Copy the data below line for line, without changing anything.

[Records from a data source]
————————
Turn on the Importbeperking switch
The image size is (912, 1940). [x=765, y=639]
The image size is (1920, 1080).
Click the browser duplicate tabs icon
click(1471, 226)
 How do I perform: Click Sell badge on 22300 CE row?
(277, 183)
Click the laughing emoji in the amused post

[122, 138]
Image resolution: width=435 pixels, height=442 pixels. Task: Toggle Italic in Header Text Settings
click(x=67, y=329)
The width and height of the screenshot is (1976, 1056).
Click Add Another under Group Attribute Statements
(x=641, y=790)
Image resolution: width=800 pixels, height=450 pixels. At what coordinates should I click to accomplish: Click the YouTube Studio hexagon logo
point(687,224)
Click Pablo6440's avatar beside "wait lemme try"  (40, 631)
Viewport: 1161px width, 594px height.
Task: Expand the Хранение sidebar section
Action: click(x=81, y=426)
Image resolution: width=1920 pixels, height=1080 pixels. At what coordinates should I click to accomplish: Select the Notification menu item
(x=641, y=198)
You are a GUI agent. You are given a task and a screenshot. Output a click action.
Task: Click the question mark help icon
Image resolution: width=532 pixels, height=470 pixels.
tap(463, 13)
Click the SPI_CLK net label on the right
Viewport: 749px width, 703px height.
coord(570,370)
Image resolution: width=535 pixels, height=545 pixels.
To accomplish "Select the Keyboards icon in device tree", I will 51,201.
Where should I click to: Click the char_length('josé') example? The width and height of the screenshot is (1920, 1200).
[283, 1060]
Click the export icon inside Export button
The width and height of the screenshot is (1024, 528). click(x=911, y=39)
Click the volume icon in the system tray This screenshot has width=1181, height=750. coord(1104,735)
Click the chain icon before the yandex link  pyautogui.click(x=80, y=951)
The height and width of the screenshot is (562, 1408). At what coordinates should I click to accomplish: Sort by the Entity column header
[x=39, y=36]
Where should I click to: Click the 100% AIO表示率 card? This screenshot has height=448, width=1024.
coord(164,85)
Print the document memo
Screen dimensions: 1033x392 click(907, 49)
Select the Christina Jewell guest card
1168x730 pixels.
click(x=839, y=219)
————————
• **Output for this task**
Turn on the Importbeperking switch
The image size is (912, 1940). [x=765, y=639]
The image size is (1920, 1080).
Click the browser duplicate tabs icon
click(1471, 226)
 How do I perform: Click Sell badge on 22300 CE row?
(277, 183)
Click the laughing emoji in the amused post

[122, 138]
Image resolution: width=435 pixels, height=442 pixels. Task: Toggle Italic in Header Text Settings
click(x=67, y=329)
The width and height of the screenshot is (1976, 1056).
Click Add Another under Group Attribute Statements
(x=641, y=790)
Image resolution: width=800 pixels, height=450 pixels. At what coordinates should I click to accomplish: Click the YouTube Studio hexagon logo
point(687,224)
Click Pablo6440's avatar beside "wait lemme try"  (40, 631)
Viewport: 1161px width, 594px height.
Task: Expand the Хранение sidebar section
Action: click(x=81, y=426)
Image resolution: width=1920 pixels, height=1080 pixels. At what coordinates should I click to accomplish: Select the Notification menu item
(x=641, y=198)
You are a GUI agent. You are given a task and a screenshot. Output a click action.
Task: Click the question mark help icon
Image resolution: width=532 pixels, height=470 pixels.
tap(463, 13)
Click the SPI_CLK net label on the right
Viewport: 749px width, 703px height.
coord(570,370)
Image resolution: width=535 pixels, height=545 pixels.
To accomplish "Select the Keyboards icon in device tree", I will 51,201.
Where should I click to: Click the char_length('josé') example? The width and height of the screenshot is (1920, 1200).
[283, 1060]
Click the export icon inside Export button
The width and height of the screenshot is (1024, 528). click(x=911, y=39)
Click the volume icon in the system tray This screenshot has width=1181, height=750. coord(1104,735)
Click the chain icon before the yandex link  pyautogui.click(x=80, y=951)
The height and width of the screenshot is (562, 1408). At what coordinates should I click to accomplish: Sort by the Entity column header
[x=39, y=36]
Where should I click to: Click the 100% AIO表示率 card? This screenshot has height=448, width=1024.
coord(164,85)
Print the document memo
Screen dimensions: 1033x392 click(907, 49)
Select the Christina Jewell guest card
1168x730 pixels.
click(x=839, y=219)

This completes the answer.